Work required: The answer is to be the data below, written out in full and exactly.

Items listed in a dataset
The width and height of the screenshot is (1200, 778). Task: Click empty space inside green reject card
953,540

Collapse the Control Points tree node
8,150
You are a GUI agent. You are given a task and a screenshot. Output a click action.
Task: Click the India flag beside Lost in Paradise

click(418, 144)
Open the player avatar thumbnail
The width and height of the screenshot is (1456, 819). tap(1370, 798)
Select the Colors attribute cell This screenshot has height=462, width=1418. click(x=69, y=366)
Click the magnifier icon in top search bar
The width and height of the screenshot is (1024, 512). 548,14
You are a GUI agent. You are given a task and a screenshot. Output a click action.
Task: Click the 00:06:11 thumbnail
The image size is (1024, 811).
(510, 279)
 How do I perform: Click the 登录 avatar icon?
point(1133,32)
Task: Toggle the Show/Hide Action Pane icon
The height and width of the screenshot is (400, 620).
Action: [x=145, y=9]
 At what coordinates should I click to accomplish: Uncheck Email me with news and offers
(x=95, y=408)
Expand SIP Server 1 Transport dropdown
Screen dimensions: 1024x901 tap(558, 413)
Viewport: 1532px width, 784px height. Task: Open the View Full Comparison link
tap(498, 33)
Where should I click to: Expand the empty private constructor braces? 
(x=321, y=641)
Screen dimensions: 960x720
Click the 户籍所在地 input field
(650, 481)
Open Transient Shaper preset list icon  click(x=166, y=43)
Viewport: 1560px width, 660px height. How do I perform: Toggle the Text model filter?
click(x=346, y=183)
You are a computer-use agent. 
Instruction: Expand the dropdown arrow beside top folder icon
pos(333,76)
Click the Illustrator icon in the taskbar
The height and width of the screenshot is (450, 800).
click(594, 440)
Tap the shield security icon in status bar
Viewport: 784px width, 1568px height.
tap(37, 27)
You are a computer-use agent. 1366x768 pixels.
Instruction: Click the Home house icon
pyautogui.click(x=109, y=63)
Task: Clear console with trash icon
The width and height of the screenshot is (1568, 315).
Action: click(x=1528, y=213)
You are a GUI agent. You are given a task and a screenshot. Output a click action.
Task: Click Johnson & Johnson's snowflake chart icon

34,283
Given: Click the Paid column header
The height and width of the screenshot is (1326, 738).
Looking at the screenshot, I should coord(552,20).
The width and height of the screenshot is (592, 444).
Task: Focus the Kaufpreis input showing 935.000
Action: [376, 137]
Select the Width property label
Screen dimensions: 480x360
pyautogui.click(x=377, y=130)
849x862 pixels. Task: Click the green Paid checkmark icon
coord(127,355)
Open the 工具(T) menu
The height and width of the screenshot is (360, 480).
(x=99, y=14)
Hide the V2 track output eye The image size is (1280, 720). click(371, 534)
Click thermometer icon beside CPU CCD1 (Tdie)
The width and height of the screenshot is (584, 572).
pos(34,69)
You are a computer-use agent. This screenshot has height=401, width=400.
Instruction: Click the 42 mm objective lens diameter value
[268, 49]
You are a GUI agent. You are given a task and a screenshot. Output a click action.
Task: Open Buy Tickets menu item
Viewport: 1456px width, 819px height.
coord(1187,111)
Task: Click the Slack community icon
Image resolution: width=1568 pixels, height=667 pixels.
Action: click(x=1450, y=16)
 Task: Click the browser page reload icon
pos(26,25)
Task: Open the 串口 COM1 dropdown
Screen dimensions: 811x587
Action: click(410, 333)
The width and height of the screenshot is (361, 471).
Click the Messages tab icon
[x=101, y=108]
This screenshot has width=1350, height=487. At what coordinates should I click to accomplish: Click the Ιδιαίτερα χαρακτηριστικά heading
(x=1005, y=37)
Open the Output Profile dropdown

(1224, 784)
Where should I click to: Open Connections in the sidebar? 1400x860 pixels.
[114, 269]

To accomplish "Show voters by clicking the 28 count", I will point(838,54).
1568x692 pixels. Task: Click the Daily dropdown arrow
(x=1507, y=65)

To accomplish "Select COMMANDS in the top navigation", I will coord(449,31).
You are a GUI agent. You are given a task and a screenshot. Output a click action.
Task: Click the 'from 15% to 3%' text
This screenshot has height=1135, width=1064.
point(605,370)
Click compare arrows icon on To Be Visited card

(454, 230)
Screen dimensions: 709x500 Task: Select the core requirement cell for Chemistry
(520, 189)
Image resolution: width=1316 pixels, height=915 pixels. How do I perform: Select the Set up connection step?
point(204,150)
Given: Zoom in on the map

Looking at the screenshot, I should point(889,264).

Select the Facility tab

Response:
The width and height of the screenshot is (1200, 778). Task: Click empty space inside green reject card
953,540

Collapse the Control Points tree node
8,150
You are a GUI agent. You are given a task and a screenshot. Output a click action.
Task: Click the India flag beside Lost in Paradise

click(418, 144)
Open the player avatar thumbnail
The width and height of the screenshot is (1456, 819). tap(1370, 798)
Select the Colors attribute cell This screenshot has height=462, width=1418. click(x=69, y=366)
Click the magnifier icon in top search bar
The width and height of the screenshot is (1024, 512). 548,14
You are a GUI agent. You are given a task and a screenshot. Output a click action.
Task: Click the 00:06:11 thumbnail
The image size is (1024, 811).
(510, 279)
 How do I perform: Click the 登录 avatar icon?
point(1133,32)
Task: Toggle the Show/Hide Action Pane icon
The height and width of the screenshot is (400, 620).
Action: [x=145, y=9]
 At what coordinates should I click to accomplish: Uncheck Email me with news and offers
(x=95, y=408)
Expand SIP Server 1 Transport dropdown
Screen dimensions: 1024x901 tap(558, 413)
Viewport: 1532px width, 784px height. Task: Open the View Full Comparison link
tap(498, 33)
Where should I click to: Expand the empty private constructor braces? 
(x=321, y=641)
Screen dimensions: 960x720
Click the 户籍所在地 input field
(650, 481)
Open Transient Shaper preset list icon  click(x=166, y=43)
Viewport: 1560px width, 660px height. How do I perform: Toggle the Text model filter?
click(x=346, y=183)
You are a computer-use agent. 
Instruction: Expand the dropdown arrow beside top folder icon
pos(333,76)
Click the Illustrator icon in the taskbar
The height and width of the screenshot is (450, 800).
click(594, 440)
Tap the shield security icon in status bar
Viewport: 784px width, 1568px height.
tap(37, 27)
You are a computer-use agent. 1366x768 pixels.
Instruction: Click the Home house icon
pyautogui.click(x=109, y=63)
Task: Clear console with trash icon
The width and height of the screenshot is (1568, 315).
Action: click(x=1528, y=213)
You are a GUI agent. You are given a task and a screenshot. Output a click action.
Task: Click Johnson & Johnson's snowflake chart icon

34,283
Given: Click the Paid column header
The height and width of the screenshot is (1326, 738).
Looking at the screenshot, I should coord(552,20).
The width and height of the screenshot is (592, 444).
Task: Focus the Kaufpreis input showing 935.000
Action: [376, 137]
Select the Width property label
Screen dimensions: 480x360
pyautogui.click(x=377, y=130)
849x862 pixels. Task: Click the green Paid checkmark icon
coord(127,355)
Open the 工具(T) menu
The height and width of the screenshot is (360, 480).
(x=99, y=14)
Hide the V2 track output eye The image size is (1280, 720). click(371, 534)
Click thermometer icon beside CPU CCD1 (Tdie)
The width and height of the screenshot is (584, 572).
pos(34,69)
You are a computer-use agent. This screenshot has height=401, width=400.
Instruction: Click the 42 mm objective lens diameter value
[268, 49]
You are a GUI agent. You are given a task and a screenshot. Output a click action.
Task: Open Buy Tickets menu item
Viewport: 1456px width, 819px height.
coord(1187,111)
Task: Click the Slack community icon
Image resolution: width=1568 pixels, height=667 pixels.
Action: click(x=1450, y=16)
 Task: Click the browser page reload icon
pos(26,25)
Task: Open the 串口 COM1 dropdown
Screen dimensions: 811x587
Action: click(410, 333)
The width and height of the screenshot is (361, 471).
Click the Messages tab icon
[x=101, y=108]
This screenshot has width=1350, height=487. At what coordinates should I click to accomplish: Click the Ιδιαίτερα χαρακτηριστικά heading
(x=1005, y=37)
Open the Output Profile dropdown

(1224, 784)
Where should I click to: Open Connections in the sidebar? 1400x860 pixels.
[114, 269]

To accomplish "Show voters by clicking the 28 count", I will point(838,54).
1568x692 pixels. Task: Click the Daily dropdown arrow
(x=1507, y=65)

To accomplish "Select COMMANDS in the top navigation", I will coord(449,31).
You are a GUI agent. You are given a task and a screenshot. Output a click action.
Task: Click the 'from 15% to 3%' text
This screenshot has height=1135, width=1064.
point(605,370)
Click compare arrows icon on To Be Visited card

(454, 230)
Screen dimensions: 709x500 Task: Select the core requirement cell for Chemistry
(520, 189)
Image resolution: width=1316 pixels, height=915 pixels. How do I perform: Select the Set up connection step?
point(204,150)
Given: Zoom in on the map

Looking at the screenshot, I should point(889,264).

Select the Facility tab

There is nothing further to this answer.